---------- Supplied material ----------

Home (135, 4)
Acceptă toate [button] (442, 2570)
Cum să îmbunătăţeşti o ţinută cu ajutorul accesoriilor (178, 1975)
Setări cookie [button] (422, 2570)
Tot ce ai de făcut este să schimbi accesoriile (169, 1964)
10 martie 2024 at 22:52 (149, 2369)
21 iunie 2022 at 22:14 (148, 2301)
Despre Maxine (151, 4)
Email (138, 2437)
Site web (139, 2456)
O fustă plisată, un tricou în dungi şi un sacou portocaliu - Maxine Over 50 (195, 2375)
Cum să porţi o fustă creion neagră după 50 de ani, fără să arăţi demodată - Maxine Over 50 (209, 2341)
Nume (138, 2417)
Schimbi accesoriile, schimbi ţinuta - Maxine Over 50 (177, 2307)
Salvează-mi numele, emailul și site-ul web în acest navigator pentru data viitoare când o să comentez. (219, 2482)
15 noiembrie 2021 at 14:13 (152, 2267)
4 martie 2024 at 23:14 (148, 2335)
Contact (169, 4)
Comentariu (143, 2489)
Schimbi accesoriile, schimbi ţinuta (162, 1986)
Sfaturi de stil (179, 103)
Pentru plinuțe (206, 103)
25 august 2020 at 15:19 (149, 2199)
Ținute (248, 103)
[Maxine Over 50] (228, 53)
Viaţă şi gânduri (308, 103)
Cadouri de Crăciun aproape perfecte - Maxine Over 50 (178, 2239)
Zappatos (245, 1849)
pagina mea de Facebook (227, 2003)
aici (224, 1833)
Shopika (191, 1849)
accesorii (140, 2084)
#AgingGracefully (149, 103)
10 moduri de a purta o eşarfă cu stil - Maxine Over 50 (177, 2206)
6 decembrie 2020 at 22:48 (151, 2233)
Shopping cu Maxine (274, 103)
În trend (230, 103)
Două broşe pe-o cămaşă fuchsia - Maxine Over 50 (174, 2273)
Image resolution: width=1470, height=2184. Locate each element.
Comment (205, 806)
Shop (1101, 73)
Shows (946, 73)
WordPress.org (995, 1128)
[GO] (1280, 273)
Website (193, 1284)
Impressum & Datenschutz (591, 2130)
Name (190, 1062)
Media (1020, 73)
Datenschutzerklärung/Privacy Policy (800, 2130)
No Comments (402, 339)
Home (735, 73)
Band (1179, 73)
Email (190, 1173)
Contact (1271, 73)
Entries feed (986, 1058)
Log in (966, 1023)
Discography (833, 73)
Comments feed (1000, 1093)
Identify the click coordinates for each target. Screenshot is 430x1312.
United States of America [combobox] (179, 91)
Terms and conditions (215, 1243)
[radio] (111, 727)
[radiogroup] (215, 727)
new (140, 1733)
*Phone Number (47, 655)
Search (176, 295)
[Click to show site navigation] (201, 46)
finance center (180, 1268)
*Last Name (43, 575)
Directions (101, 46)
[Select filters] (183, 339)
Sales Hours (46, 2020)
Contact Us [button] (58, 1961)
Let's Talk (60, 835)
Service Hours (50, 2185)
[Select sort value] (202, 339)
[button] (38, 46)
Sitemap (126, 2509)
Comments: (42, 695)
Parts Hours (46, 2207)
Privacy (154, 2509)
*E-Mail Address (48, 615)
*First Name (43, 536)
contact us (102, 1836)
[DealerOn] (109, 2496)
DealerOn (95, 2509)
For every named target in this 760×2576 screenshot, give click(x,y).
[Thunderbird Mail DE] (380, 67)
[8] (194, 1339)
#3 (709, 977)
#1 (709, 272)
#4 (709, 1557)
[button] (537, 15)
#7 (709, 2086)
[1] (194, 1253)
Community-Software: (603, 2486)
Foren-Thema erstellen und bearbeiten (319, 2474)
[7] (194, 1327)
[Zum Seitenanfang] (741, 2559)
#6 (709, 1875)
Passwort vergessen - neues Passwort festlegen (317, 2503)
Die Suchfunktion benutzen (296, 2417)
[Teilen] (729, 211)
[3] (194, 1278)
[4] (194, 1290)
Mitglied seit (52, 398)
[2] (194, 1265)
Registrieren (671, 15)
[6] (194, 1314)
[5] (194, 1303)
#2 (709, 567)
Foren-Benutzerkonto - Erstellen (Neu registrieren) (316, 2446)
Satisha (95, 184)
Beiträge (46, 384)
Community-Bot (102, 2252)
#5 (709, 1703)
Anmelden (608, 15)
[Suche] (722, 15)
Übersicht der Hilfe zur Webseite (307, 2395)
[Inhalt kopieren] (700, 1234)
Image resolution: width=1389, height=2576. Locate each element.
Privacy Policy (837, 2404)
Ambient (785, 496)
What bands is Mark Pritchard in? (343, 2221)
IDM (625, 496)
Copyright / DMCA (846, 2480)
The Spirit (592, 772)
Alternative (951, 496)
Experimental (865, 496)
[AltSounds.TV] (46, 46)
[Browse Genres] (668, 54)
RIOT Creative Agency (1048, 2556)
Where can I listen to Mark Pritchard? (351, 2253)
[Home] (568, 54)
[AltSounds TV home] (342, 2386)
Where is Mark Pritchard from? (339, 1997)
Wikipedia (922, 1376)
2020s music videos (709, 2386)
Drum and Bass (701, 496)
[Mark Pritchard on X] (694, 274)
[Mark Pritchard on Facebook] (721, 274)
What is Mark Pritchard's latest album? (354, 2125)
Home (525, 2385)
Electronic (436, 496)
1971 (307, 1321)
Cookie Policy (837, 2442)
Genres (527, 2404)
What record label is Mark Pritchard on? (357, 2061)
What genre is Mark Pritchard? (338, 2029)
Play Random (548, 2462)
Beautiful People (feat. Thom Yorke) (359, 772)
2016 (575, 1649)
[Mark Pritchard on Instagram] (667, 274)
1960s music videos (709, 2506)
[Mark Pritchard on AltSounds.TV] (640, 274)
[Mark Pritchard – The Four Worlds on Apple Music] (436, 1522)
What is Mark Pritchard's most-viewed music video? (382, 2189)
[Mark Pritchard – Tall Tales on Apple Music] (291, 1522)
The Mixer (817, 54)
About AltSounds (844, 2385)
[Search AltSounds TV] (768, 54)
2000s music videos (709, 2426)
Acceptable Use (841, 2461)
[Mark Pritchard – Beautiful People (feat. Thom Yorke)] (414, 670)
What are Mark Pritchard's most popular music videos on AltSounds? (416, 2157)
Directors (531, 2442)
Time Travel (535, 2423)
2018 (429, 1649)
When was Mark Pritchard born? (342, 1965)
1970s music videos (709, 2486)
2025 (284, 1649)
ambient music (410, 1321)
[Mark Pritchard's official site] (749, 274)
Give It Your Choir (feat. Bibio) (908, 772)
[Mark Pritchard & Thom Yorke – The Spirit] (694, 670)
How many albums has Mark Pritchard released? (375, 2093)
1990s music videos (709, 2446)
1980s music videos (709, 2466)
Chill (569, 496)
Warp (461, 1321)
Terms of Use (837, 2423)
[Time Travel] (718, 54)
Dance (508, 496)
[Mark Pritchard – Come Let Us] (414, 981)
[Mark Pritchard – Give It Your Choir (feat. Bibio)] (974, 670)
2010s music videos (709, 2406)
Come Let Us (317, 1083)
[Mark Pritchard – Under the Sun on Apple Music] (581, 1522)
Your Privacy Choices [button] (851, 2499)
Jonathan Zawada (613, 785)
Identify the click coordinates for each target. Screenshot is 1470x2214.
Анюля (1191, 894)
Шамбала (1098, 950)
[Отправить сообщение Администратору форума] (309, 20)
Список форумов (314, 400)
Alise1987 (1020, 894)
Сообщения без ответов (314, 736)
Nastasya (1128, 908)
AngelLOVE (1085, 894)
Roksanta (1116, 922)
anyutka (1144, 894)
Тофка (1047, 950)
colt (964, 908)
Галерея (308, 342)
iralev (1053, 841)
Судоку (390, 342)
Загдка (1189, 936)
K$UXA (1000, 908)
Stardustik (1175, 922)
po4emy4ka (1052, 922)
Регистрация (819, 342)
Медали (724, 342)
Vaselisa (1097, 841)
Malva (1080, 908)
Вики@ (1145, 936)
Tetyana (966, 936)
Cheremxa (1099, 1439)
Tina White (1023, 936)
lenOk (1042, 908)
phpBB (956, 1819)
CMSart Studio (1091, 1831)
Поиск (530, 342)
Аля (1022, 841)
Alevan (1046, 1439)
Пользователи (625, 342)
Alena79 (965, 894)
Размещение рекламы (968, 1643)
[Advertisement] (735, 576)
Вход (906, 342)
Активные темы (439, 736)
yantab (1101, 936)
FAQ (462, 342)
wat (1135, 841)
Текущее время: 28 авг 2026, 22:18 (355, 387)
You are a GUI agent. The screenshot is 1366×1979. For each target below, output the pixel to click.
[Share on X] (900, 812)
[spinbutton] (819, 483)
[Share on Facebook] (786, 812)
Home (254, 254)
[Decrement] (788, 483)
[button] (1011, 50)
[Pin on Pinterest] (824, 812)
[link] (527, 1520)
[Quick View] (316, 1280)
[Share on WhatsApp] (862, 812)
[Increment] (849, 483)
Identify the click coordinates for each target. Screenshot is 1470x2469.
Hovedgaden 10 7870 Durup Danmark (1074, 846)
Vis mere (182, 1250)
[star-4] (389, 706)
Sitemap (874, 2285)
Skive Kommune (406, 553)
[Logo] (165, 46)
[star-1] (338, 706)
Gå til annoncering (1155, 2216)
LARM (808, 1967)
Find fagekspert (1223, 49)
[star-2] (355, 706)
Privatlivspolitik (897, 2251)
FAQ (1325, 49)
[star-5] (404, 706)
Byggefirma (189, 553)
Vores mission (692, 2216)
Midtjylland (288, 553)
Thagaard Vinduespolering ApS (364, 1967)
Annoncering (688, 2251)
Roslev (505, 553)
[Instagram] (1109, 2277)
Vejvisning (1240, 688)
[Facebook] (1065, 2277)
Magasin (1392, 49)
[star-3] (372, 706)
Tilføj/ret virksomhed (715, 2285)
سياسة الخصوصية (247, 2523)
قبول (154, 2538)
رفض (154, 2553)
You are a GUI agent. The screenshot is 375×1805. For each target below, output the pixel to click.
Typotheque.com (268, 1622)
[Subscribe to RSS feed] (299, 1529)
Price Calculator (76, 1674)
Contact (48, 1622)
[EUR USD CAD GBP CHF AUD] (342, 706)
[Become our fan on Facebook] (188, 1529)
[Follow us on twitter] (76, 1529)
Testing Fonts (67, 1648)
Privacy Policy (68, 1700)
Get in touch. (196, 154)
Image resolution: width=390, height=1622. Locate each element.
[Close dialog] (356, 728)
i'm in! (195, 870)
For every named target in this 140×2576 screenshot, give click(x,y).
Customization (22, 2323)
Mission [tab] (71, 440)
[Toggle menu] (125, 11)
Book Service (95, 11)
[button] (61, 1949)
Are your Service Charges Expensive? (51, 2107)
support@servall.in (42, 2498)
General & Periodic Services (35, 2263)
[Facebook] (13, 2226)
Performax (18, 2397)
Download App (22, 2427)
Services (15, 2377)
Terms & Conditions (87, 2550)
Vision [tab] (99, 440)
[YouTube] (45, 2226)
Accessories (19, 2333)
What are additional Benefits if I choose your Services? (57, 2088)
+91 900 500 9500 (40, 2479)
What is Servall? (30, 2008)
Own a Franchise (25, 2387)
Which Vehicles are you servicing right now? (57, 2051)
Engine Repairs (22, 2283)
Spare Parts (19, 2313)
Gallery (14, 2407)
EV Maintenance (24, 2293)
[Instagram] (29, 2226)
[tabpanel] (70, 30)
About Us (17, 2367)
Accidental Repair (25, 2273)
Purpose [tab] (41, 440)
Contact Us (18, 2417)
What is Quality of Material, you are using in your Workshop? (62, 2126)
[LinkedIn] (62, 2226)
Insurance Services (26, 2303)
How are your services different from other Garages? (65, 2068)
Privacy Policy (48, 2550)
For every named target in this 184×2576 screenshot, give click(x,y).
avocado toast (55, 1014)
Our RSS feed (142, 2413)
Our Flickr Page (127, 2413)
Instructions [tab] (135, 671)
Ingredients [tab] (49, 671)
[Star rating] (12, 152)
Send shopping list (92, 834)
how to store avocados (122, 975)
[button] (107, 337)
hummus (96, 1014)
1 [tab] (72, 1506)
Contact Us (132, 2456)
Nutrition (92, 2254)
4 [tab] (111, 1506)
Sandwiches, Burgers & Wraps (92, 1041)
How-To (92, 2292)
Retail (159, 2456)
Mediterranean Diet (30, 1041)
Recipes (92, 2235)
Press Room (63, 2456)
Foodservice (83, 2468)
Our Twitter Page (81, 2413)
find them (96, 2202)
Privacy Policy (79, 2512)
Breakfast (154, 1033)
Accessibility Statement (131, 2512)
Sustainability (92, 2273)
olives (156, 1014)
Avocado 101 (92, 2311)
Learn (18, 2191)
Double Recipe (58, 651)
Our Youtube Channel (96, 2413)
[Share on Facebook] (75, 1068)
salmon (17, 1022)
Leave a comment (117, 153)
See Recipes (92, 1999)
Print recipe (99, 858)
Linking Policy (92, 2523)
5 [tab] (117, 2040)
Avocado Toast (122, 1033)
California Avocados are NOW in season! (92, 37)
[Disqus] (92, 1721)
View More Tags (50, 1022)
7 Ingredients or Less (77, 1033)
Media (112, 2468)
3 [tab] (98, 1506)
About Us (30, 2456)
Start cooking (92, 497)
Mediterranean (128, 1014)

----------

Assigned task:
From the data above, output exactly the lines between the one containing "[Отправить сообщение Администратору" and the one containing "Tilføj/ret virksomhed (715, 2285)", counting both of them.

Response:
[Отправить сообщение Администратору форума] (309, 20)
Список форумов (314, 400)
Alise1987 (1020, 894)
Сообщения без ответов (314, 736)
Nastasya (1128, 908)
AngelLOVE (1085, 894)
Roksanta (1116, 922)
anyutka (1144, 894)
Тофка (1047, 950)
colt (964, 908)
Галерея (308, 342)
iralev (1053, 841)
Судоку (390, 342)
Загдка (1189, 936)
K$UXA (1000, 908)
Stardustik (1175, 922)
po4emy4ka (1052, 922)
Регистрация (819, 342)
Медали (724, 342)
Vaselisa (1097, 841)
Malva (1080, 908)
Вики@ (1145, 936)
Tetyana (966, 936)
Cheremxa (1099, 1439)
Tina White (1023, 936)
lenOk (1042, 908)
phpBB (956, 1819)
CMSart Studio (1091, 1831)
Поиск (530, 342)
Аля (1022, 841)
Alevan (1046, 1439)
Пользователи (625, 342)
Alena79 (965, 894)
Размещение рекламы (968, 1643)
[Advertisement] (735, 576)
Вход (906, 342)
Активные темы (439, 736)
yantab (1101, 936)
FAQ (462, 342)
wat (1135, 841)
Текущее время: 28 авг 2026, 22:18 (355, 387)
You are a GUI agent. The screenshot is 1366×1979. For each target below, output the pixel to click.
[Share on X] (900, 812)
[spinbutton] (819, 483)
[Share on Facebook] (786, 812)
Home (254, 254)
[Decrement] (788, 483)
[button] (1011, 50)
[Pin on Pinterest] (824, 812)
[link] (527, 1520)
[Quick View] (316, 1280)
[Share on WhatsApp] (862, 812)
[Increment] (849, 483)
Identify the click coordinates for each target. Screenshot is 1470x2469.
Hovedgaden 10 7870 Durup Danmark (1074, 846)
Vis mere (182, 1250)
[star-4] (389, 706)
Sitemap (874, 2285)
Skive Kommune (406, 553)
[Logo] (165, 46)
[star-1] (338, 706)
Gå til annoncering (1155, 2216)
LARM (808, 1967)
Find fagekspert (1223, 49)
[star-2] (355, 706)
Privatlivspolitik (897, 2251)
FAQ (1325, 49)
[star-5] (404, 706)
Byggefirma (189, 553)
Vores mission (692, 2216)
Midtjylland (288, 553)
Thagaard Vinduespolering ApS (364, 1967)
Annoncering (688, 2251)
Roslev (505, 553)
[Instagram] (1109, 2277)
Vejvisning (1240, 688)
[Facebook] (1065, 2277)
Magasin (1392, 49)
[star-3] (372, 706)
Tilføj/ret virksomhed (715, 2285)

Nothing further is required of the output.